Art-to-Art Palette Journal

TN: Nashville

Michelangelo Buonarroti. Madonna and Child, ca. 1524. Black chalk, red chalk, red wash, white heightening and ink. 541 x 396 mm. Casa Buonarroti, Florence, inv. 71F.
Michelangelo Buonarroti. Madonna and Child, ca. 1524. Black chalk, red chalk, red wash, white heightening and ink. 541 x 396 mm. Casa Buonarroti, Florence, inv. 71F.

WHERE: Frist Center for the Visual Arts.

WHEN: October 30, 2015 through January 6, 2016.

 

Michelangelo: Sacred and Profane, Masterpiece Drawings from the Casa Buonarroti

 

This exhibition offers an intimate view into the mind of Michelangelo Buonarroti (1475–1564). A varied selection of twenty-six drawings, ranging from rapid sketches to presentation drawings, attests to the High Renaissance master’s accomplishments as a sculptor, painter, architect and military engineer. The works span almost six decades, from around 1504, when Michelangelo was a mature artist of nearly thirty, until a few years before his death. They show the incredible diversity of his projects and the dynamics of a career spent largely working for ambitious popes in Rome and Florence.

◆ **Written instruction 1**
Using the exhibition listing, explain in one to three sentences what the selection of drawings shows about Michelangelo.
◆ **Written instruction 2**
In the exhibition listing, swap "varied" for "broad" and write out the passage from "This exhibition offers" up to and including "Rome and Florence.".

◆ **Recorded data**

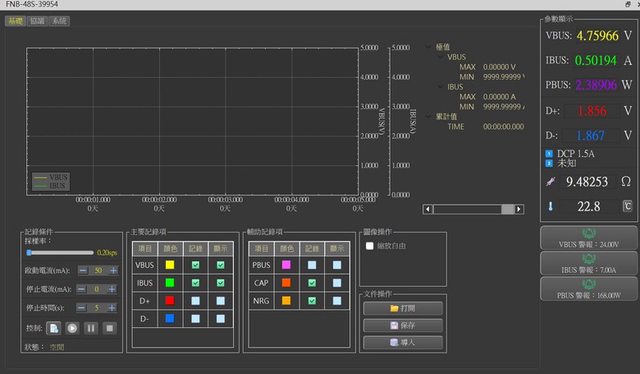Click the PBUS alarm bell button
This screenshot has width=640, height=374.
589,289
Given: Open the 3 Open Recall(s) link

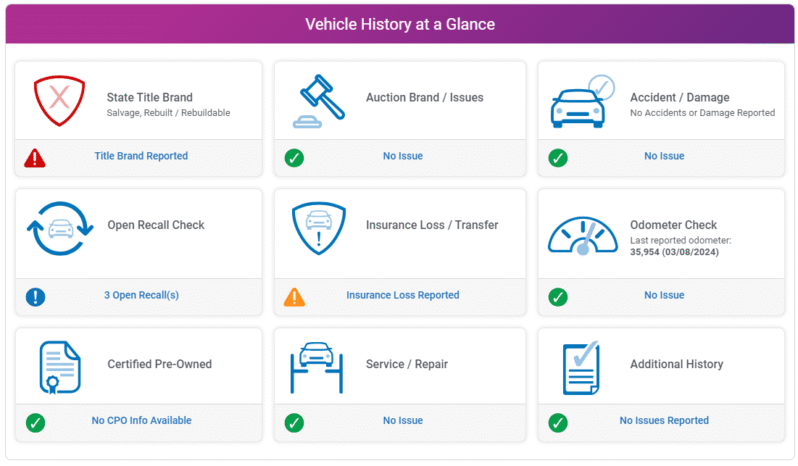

◆ **Exercise output 1**
The twenty-six drawings, which range from rapid sketches to presentation drawings, attest to his accomplishments as a sculptor, painter, architect and military engineer. Spanning almost six decades, they show the great diversity of his projects and the dynamics of a career spent largely working for ambitious popes in Rome and Florence.

◆ **Exercise output 2**
This exhibition offers an intimate view into the mind of Michelangelo Buonarroti (1475–1564). A broad selection of twenty-six drawings, ranging from rapid sketches to presentation drawings, attests to the High Renaissance master’s accomplishments as a sculptor, painter, architect and military engineer. The works span almost six decades, from around 1504, when Michelangelo was a mature artist of nearly thirty, until a few years before his death. They show the incredible diversity of his projects and the dynamics of a career spent largely working for ambitious popes in Rome and Florence.